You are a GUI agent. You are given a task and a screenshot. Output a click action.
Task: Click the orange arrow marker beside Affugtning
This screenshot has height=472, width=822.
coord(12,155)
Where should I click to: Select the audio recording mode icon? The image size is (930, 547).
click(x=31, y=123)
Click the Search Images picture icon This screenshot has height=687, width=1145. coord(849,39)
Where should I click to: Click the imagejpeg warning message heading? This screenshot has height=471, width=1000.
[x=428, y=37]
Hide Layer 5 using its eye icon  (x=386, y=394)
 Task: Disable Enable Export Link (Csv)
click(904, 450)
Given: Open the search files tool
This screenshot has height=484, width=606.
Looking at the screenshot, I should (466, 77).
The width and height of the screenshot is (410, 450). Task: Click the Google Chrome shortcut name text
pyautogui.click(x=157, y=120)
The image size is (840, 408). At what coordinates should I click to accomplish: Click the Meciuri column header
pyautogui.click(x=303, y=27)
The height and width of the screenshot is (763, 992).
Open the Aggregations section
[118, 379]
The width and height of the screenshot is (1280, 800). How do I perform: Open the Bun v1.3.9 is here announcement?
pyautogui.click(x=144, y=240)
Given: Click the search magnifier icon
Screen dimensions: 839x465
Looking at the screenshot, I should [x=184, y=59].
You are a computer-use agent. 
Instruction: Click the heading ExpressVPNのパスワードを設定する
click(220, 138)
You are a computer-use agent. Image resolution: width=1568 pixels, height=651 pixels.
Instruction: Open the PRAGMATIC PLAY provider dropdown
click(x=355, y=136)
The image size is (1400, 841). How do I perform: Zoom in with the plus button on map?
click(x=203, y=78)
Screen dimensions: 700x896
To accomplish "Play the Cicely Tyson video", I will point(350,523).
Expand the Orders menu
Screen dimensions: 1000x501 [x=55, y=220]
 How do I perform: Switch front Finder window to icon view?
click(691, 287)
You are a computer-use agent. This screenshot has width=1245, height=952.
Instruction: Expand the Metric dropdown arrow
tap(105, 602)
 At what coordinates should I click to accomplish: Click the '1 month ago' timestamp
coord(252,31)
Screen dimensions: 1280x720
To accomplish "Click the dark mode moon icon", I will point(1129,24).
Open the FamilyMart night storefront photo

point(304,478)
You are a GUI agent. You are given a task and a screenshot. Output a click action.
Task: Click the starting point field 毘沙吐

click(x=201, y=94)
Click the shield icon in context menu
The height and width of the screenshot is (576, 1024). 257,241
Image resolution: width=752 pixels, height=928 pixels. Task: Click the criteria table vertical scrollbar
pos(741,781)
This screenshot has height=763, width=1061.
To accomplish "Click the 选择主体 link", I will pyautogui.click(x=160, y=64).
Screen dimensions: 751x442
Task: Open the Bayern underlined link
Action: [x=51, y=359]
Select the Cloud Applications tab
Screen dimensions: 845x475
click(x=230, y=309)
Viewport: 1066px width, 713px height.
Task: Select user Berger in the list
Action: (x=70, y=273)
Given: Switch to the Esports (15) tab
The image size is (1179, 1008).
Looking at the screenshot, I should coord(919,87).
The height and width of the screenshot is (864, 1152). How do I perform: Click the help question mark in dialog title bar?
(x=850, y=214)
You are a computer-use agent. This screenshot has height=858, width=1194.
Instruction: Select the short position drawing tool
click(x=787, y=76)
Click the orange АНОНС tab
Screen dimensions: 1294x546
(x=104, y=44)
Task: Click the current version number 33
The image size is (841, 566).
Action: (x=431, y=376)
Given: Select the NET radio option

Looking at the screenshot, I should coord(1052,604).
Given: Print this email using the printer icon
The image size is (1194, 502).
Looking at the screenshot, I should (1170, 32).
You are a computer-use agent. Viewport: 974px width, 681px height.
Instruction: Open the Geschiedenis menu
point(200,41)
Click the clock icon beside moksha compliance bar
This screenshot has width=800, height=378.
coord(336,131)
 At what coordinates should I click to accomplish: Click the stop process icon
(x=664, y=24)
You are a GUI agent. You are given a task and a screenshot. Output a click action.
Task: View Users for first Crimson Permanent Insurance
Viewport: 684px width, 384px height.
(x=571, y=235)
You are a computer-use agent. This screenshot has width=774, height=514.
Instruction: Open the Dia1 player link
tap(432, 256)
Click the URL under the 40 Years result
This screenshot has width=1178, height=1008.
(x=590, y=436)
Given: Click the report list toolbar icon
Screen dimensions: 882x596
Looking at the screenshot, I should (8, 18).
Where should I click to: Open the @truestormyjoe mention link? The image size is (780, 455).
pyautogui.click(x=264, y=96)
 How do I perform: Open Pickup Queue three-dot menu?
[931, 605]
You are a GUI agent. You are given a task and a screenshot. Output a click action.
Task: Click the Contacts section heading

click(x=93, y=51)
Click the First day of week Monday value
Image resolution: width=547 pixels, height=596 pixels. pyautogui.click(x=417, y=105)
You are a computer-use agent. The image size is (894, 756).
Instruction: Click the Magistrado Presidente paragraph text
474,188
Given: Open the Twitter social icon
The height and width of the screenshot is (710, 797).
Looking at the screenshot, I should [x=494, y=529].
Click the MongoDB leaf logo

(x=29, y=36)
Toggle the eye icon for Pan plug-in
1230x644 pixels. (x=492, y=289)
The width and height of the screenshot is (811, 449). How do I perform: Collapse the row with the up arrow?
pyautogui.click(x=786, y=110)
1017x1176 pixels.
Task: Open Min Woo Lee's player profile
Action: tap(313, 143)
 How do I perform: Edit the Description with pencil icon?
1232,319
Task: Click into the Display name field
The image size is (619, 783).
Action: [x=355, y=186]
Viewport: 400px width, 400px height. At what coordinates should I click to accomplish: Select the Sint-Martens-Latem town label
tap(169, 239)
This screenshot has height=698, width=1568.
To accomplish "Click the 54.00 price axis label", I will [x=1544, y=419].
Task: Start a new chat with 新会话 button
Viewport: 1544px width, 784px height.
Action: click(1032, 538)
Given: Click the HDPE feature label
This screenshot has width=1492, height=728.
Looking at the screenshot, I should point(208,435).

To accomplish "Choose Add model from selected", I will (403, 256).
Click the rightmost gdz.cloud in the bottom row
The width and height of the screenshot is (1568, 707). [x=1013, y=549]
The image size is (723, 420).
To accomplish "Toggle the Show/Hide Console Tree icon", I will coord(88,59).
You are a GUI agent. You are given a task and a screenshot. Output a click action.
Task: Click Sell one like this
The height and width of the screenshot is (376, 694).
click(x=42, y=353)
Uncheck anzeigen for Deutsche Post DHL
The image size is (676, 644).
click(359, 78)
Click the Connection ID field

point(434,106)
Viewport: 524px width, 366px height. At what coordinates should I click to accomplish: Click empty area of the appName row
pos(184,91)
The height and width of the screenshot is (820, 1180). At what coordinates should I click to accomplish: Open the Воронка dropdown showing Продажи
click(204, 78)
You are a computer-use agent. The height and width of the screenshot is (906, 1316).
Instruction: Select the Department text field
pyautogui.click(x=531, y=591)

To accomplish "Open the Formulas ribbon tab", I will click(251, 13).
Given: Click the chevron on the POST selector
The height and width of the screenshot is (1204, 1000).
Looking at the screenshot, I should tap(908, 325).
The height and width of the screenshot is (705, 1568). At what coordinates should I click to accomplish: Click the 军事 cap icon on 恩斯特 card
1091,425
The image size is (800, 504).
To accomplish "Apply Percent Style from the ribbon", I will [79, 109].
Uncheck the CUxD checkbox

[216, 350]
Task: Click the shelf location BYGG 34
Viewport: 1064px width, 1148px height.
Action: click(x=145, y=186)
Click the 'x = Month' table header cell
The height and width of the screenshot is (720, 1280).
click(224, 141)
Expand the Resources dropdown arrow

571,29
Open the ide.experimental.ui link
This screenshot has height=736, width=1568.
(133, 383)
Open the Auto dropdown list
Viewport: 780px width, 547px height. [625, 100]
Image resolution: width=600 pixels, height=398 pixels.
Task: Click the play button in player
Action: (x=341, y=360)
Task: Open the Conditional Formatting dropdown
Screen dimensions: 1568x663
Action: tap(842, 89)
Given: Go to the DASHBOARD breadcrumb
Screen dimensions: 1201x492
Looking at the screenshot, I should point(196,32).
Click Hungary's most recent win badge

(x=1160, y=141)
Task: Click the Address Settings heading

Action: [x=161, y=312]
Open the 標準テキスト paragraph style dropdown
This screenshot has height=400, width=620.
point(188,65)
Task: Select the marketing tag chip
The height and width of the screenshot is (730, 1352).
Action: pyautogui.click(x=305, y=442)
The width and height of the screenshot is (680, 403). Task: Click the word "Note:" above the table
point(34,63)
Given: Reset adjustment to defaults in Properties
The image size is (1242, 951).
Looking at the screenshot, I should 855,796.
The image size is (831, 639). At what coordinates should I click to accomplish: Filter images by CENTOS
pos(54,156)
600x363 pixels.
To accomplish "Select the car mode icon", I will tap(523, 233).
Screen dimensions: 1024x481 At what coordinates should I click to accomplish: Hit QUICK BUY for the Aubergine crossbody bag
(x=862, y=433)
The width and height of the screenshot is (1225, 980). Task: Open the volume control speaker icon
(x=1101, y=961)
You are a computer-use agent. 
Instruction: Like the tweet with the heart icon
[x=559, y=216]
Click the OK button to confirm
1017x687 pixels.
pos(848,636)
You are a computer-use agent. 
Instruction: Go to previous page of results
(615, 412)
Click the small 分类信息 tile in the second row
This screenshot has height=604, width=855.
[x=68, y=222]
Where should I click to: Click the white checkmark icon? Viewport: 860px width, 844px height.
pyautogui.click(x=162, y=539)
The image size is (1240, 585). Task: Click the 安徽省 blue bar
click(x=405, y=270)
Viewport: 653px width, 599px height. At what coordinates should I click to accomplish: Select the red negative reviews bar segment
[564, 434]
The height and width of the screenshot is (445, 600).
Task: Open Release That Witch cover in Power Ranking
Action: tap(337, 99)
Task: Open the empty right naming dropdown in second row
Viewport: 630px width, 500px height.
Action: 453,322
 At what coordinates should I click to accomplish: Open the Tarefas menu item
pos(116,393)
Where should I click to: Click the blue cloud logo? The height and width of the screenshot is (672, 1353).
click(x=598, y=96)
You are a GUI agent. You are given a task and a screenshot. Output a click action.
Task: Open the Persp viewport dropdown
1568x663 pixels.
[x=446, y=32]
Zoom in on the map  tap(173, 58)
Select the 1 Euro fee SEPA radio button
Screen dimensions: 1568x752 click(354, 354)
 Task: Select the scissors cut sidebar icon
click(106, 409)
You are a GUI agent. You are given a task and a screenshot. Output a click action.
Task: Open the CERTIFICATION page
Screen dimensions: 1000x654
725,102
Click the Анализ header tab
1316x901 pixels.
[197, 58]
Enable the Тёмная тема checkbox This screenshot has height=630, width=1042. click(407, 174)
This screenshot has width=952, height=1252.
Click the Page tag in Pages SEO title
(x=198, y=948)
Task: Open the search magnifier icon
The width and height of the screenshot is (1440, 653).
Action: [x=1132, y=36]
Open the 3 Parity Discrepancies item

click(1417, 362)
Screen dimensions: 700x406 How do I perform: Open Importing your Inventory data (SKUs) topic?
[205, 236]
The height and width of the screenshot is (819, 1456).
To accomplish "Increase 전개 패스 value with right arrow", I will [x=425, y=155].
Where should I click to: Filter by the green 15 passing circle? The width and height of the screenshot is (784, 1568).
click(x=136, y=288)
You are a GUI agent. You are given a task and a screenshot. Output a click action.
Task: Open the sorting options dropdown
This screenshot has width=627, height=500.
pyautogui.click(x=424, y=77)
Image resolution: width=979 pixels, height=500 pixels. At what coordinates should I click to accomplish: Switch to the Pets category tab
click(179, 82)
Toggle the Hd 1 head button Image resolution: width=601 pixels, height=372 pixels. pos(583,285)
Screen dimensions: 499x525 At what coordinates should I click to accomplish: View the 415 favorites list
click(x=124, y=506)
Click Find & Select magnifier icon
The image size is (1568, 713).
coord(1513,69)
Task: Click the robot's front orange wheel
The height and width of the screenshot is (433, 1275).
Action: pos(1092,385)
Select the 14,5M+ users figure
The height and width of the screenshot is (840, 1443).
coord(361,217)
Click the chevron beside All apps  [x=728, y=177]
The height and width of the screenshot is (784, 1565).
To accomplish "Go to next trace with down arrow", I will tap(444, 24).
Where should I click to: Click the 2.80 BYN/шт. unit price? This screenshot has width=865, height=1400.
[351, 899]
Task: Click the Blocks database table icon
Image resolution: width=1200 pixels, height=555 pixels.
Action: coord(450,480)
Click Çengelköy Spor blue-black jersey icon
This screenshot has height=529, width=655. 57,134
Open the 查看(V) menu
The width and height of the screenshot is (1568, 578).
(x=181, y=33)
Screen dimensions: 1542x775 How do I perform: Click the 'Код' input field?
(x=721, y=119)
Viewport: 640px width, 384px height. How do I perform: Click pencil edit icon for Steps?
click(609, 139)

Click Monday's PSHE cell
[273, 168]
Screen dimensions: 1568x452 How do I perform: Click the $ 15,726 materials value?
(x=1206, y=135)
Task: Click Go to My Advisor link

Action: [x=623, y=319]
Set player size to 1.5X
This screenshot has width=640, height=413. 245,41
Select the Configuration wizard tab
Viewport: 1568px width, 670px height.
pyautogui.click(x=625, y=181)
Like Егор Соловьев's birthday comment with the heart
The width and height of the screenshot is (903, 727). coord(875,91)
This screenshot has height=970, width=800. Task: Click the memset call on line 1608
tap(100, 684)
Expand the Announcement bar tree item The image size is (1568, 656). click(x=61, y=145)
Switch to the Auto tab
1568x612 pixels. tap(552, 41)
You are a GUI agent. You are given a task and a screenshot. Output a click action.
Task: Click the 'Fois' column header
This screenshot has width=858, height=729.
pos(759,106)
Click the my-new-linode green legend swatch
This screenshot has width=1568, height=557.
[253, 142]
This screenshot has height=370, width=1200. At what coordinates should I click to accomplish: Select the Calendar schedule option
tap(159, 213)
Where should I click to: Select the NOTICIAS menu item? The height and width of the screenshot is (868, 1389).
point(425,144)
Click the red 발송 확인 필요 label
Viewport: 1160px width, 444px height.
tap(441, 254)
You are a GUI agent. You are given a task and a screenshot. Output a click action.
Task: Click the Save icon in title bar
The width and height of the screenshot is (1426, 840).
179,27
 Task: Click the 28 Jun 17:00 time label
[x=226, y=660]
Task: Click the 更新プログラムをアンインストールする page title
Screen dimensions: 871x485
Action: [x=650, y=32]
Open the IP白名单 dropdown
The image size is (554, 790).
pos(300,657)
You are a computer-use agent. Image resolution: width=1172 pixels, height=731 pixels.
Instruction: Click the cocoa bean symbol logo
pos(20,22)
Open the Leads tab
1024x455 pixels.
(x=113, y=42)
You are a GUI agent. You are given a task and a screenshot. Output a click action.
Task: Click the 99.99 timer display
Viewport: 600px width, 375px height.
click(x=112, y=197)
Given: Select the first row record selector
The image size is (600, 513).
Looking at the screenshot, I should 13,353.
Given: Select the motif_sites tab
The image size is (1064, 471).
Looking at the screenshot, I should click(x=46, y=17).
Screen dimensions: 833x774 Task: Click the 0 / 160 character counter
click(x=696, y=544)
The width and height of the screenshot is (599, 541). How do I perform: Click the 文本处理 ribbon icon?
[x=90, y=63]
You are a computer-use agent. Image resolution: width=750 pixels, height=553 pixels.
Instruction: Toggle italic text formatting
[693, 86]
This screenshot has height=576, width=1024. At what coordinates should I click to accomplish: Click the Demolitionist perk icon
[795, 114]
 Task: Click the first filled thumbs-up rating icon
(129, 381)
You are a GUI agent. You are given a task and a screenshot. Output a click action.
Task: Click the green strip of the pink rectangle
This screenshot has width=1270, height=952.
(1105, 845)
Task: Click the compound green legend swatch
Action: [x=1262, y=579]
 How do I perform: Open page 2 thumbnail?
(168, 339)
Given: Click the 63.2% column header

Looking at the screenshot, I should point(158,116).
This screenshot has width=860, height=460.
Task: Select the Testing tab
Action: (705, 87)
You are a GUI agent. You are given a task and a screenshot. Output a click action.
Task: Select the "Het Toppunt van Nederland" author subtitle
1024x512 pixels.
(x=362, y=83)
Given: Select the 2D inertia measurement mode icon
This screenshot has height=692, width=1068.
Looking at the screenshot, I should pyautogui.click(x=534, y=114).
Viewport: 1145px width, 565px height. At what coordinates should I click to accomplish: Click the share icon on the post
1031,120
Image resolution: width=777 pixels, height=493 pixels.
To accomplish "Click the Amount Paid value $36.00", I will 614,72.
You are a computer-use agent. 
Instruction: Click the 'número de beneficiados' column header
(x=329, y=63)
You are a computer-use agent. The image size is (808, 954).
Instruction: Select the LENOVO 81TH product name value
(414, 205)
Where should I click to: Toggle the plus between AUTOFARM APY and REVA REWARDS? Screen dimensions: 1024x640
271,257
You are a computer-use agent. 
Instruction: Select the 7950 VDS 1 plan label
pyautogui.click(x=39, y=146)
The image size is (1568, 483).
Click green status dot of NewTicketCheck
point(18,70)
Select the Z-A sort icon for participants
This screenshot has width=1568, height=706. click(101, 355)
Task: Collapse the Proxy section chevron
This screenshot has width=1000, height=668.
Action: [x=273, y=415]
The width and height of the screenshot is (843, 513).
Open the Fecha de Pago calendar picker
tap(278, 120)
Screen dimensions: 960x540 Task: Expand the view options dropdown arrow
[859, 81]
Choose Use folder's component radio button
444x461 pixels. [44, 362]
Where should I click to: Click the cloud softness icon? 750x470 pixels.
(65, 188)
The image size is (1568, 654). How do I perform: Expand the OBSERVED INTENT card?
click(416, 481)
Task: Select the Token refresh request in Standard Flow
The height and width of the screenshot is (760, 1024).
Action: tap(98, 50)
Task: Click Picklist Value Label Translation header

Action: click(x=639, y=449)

---

Everything starting at the line containing "Instruction: Click the Magistrado" and ending at the line containing "Task: Click Sell one like this" in the records above should be repeated exactly, and only that.

ANSWER TO THIS EXERCISE
Instruction: Click the Magistrado Presidente paragraph text
474,188
Given: Open the Twitter social icon
The height and width of the screenshot is (710, 797).
Looking at the screenshot, I should [x=494, y=529].
Click the MongoDB leaf logo

(x=29, y=36)
Toggle the eye icon for Pan plug-in
1230x644 pixels. (x=492, y=289)
The width and height of the screenshot is (811, 449). How do I perform: Collapse the row with the up arrow?
pyautogui.click(x=786, y=110)
1017x1176 pixels.
Task: Open Min Woo Lee's player profile
Action: tap(313, 143)
 How do I perform: Edit the Description with pencil icon?
1232,319
Task: Click into the Display name field
The image size is (619, 783).
Action: [x=355, y=186]
Viewport: 400px width, 400px height. At what coordinates should I click to accomplish: Select the Sint-Martens-Latem town label
tap(169, 239)
This screenshot has height=698, width=1568.
To accomplish "Click the 54.00 price axis label", I will [x=1544, y=419].
Task: Start a new chat with 新会话 button
Viewport: 1544px width, 784px height.
Action: click(1032, 538)
Given: Click the HDPE feature label
This screenshot has width=1492, height=728.
Looking at the screenshot, I should point(208,435).

To accomplish "Choose Add model from selected", I will (403, 256).
Click the rightmost gdz.cloud in the bottom row
The width and height of the screenshot is (1568, 707). [x=1013, y=549]
The image size is (723, 420).
To accomplish "Toggle the Show/Hide Console Tree icon", I will coord(88,59).
You are a GUI agent. You are given a task and a screenshot. Output a click action.
Task: Click Sell one like this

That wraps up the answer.